Wine Quality Prediction

Project information

Wine Quality Prediction

In this project, conducted as part of the MBAN - Machine Learning & AI course, we aim to analyze datasets related to wine quality and classification of red and white variants of Portuguese "Vinho Verde" wine. Vinho Verde is a renowned product from the Minho region of Portugal, appreciated for its medium alcohol content and freshness, especially during the summer months. The datasets used in this project are publicly available for research purposes and were provided by P. Cortez, A. Cerdeira, F. Almeida, T. Matos, and J. Reis.

Problem Statement:

The main objective of this project is to predict wine quality based on physicochemical properties using Random Forests. We will approach this problem in three parts:

  • Data Preprocessing: We will begin by downloading the datasets for both white and red wines from the UCI repository and performing necessary preprocessing steps to clean and prepare the data for analysis.
  • Predicting Wine Quality (Regression Problem): Using the dataset containing only white wines, we will treat wine quality as a continuous numerical variable and employ Random Forests to identify the most important predictors and make predictions. We will compare the performance of the Random Forest model with a parametric model.
  • Predicting Wine Quality (Classification Problem): In this phase, we will regroup the outcome variable "quality" into "less-than-average" and "better-than-average" categories, creating a binary variable. We will again use Random Forests to identify important predictors and make predictions. We will report metrics such as AUC, uncertainty, and confusion table to evaluate the model's performance.
  • Predicting Wine Type (Red or White): Finally, we will append both white and red wine datasets and create a unified dataset with an identifier for each wine type. We will then use parametric and non-parametric classifiers to predict the wine type and select the model with the best predictive power based on AUC and uncertainty metrics. Important predictors will be identified, and the final results using the test data will be reported.

Approach:

  • Data Collection and Preprocessing: We will download the datasets for white and red wines from the UCI repository and perform data cleaning and preprocessing steps, including handling missing values, scaling features, and encoding categorical variables.
  • Predicting Wine Quality (Regression): For the regression problem, we will treat wine quality as a continuous numerical variable and use Random Forests to identify important predictors and make predictions. We will compare the performance of the Random Forest model with a parametric model such as linear regression.
  • Predicting Wine Quality (Classification): In this phase, we will categorize wine quality into "less-than-average" and "better-than-average" categories and use Random Forests to predict wine quality. We will evaluate the model's performance using AUC, uncertainty, and confusion table metrics.
  • Predicting Wine Type (Red or White): Finally, we will combine both white and red wine datasets, create a unified dataset with identifiers for each wine type, and use various classifiers to predict the wine type. We will select the model with the best predictive power based on AUC and uncertainty metrics and report important predictors.
By following this approach, we aim to provide actionable insights into predicting wine quality and type using physicochemical properties, which can be valuable for wine companies and enthusiasts alike.

Conclusion:

Based on the analysis conducted:

  • Prediction of Wine Quality:

    Random Forest models outperformed Linear Regression in predicting wine quality, as evidenced by lower Root Mean Squared Prediction Error (RMSPE).

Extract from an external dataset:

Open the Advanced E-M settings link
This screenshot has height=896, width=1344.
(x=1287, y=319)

    The Random Forest model achieved a mean RMSPE of approximately 0.656, indicating its ability to predict wine quality with high accuracy.

    Alcohol content emerged as the most influential predictor of wine quality, followed by chlorides and citric acid.

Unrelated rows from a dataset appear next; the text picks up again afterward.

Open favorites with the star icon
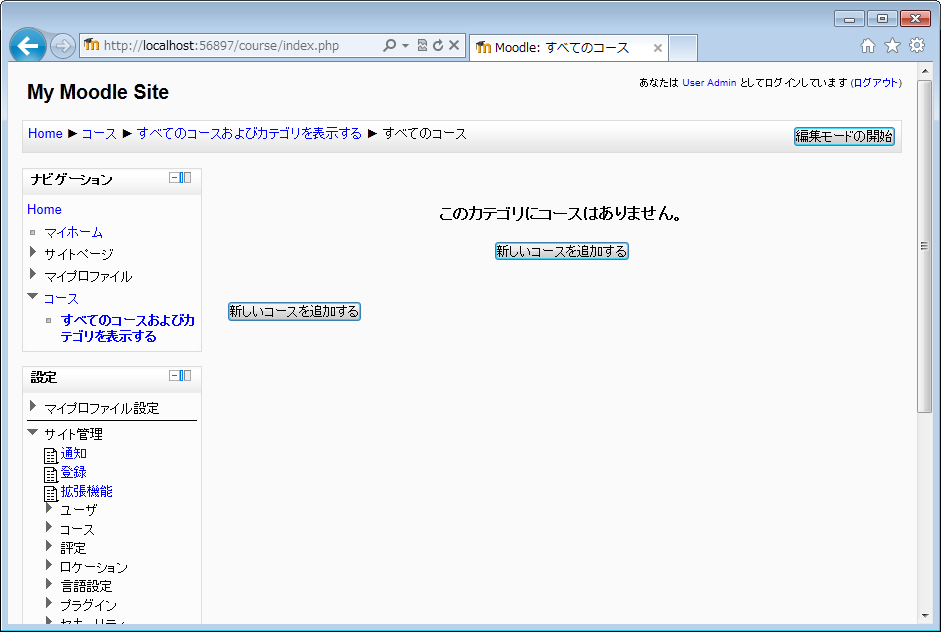 [x=892, y=46]
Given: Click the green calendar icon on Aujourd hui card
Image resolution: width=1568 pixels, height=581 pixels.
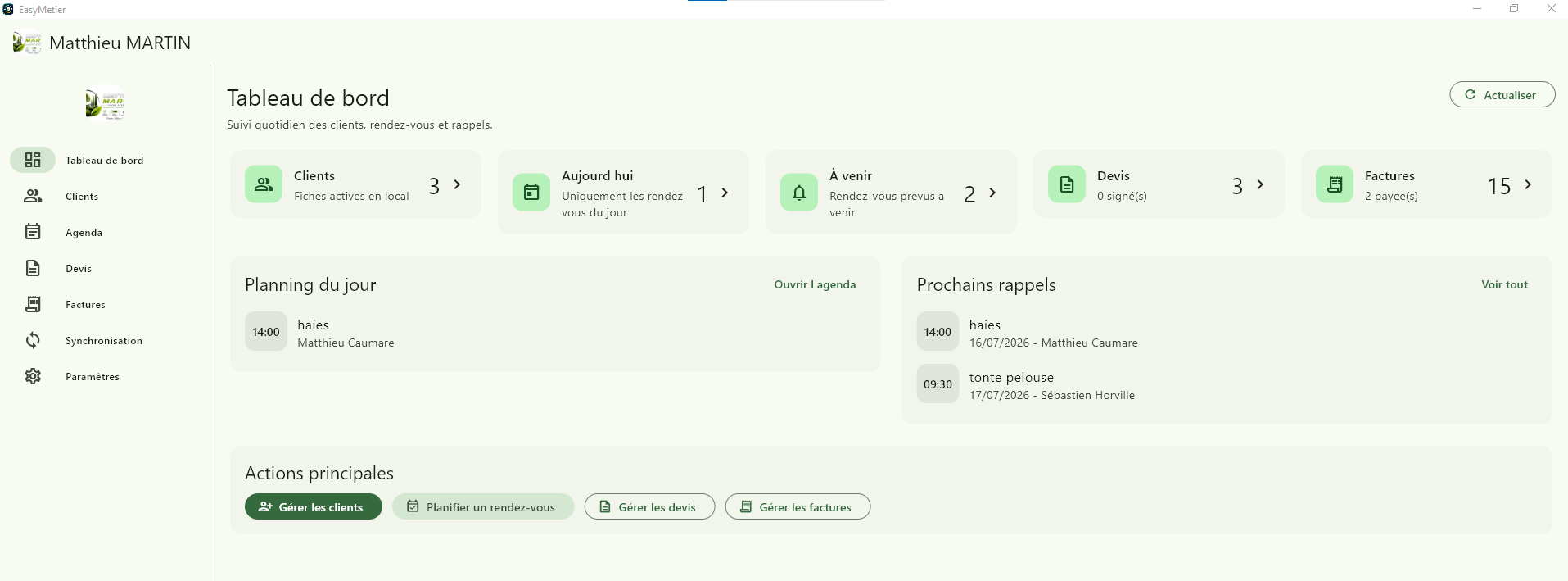Looking at the screenshot, I should [x=531, y=193].
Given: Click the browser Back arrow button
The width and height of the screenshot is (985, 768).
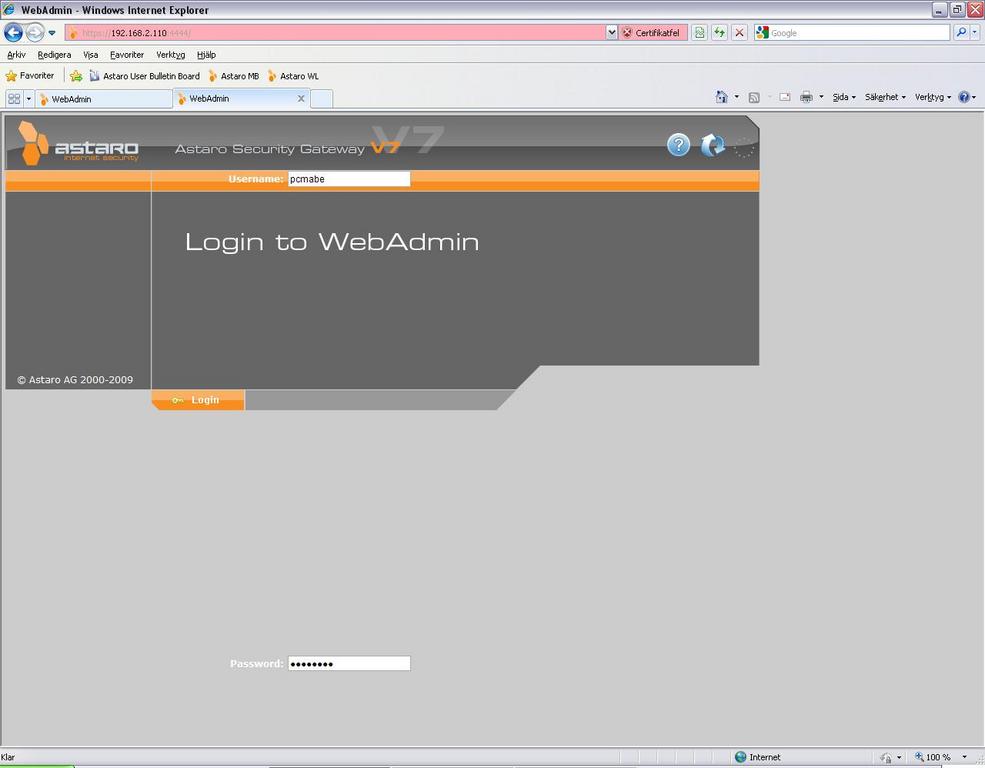Looking at the screenshot, I should [13, 32].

  • Classification of Wine Quality:

    Random Forest models demonstrated higher predictive accuracy, measured by Area Under the Curve (AUC), compared to Linear Regression in classifying wines as "More-than Average" or "Less-than Average" based on their quality ratings.

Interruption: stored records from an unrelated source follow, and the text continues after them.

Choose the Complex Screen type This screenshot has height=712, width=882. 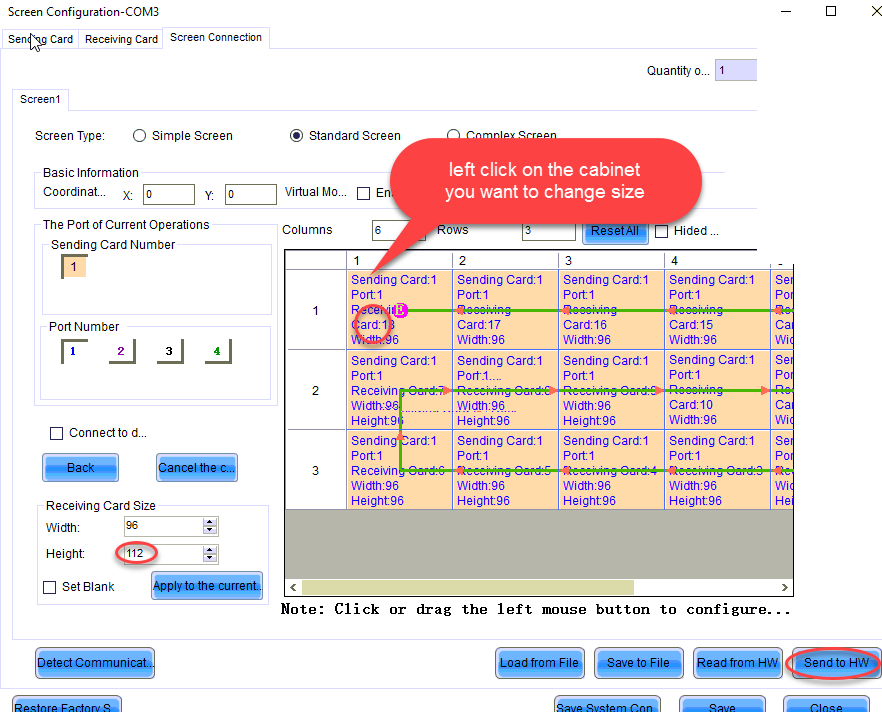[453, 135]
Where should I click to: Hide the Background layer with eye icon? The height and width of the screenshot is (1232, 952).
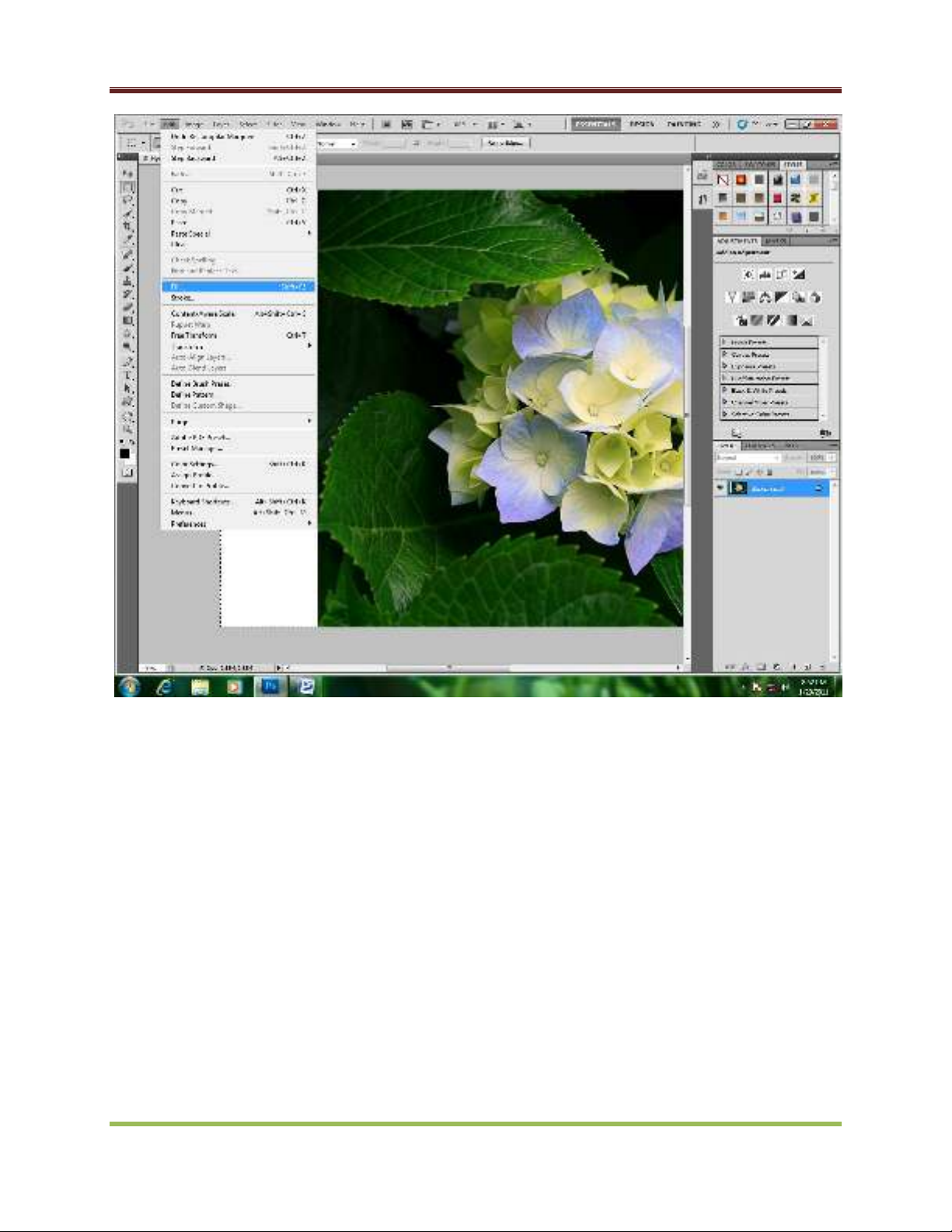tap(720, 488)
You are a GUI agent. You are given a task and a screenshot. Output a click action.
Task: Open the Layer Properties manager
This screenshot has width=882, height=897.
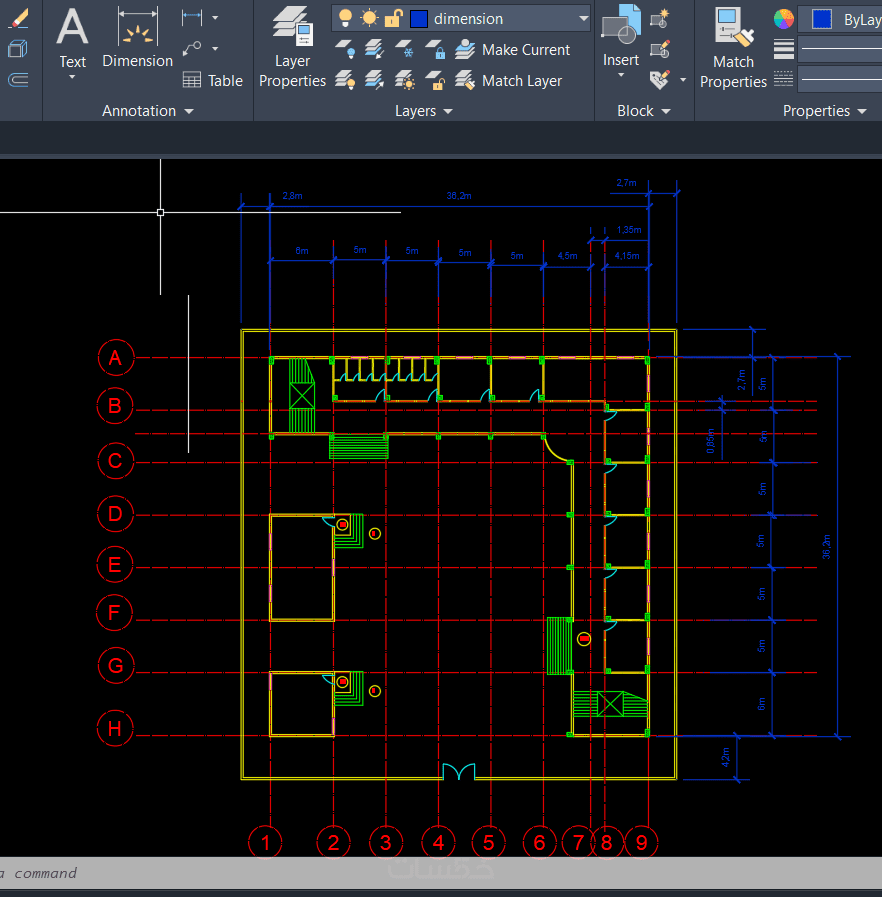tap(292, 48)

    The Random Forest model achieved a mean AUC of approximately 0.862, indicating its effectiveness in distinguishing between wine quality categories.

  • Prediction of Wine Type:

    Both Random Forest and Linear Regression models achieved high accuracy in classifying wines as white or red based on combined dataset analysis.

    Random Forest models, however, exhibited slightly higher predictive performance compared to Linear Regression in this classification task.

  • Overall Accuracy and Conclusion:

    Random Forest models demonstrated superior predictive accuracy across all tasks, including wine quality prediction and wine type classification.

    The consistent performance of Random Forest models highlights their effectiveness in accurately predicting wine characteristics and types.

    These findings underscore the importance of utilizing Random Forest models, particularly when predicting wine quality and classifying wine types, to ensure high accuracy and reliable predictions.

In conclusion, the analysis confirms the robustness and accuracy of Random Forest models in predicting wine quality and classifying wine types, providing valuable insights for wine industry applications.